油断と軽率。若者らしい勇み足で蘆屋道満の屋敷へと二人は向かいました。
そこで見たものは――地獄でした。
吉備太郎が暮らしていた村の残骸と等しいほどの光景が蘆屋道満の屋敷の庭や部屋にひしめいていました。
周りからは気づかれないように陰陽の術で誤魔化していましたが、同じ術者と魔を葬る家系の者には効きません。

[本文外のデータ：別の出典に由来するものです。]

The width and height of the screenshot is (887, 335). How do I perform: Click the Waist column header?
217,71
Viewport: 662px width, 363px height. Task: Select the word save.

いや、もしかしたら効いてたほうが良かったのかもしれません。
木に吊るされた死体。
細切れにされた死体。
四肢が切られた死体。
苦悶を浮かべる死体。
血溜まりに沈む死体。
ありとあらゆる死体がカラスに喰われ、蛆虫が這っていました。中には白骨化した死体もあります。
「……吐き気がしそうだ」
「堪えろ。どうやら何かをしているらしい」
汚濁と悪徳に塗れた屋敷。
その最深部へ向かう二人。
まともな神経をしていたら、発狂してしまう光景が続きますが、強靭な精神を持つ彼らは死者への冥福を祈りながら、目を背けることなく進みます。
そして――辿り着いたのです。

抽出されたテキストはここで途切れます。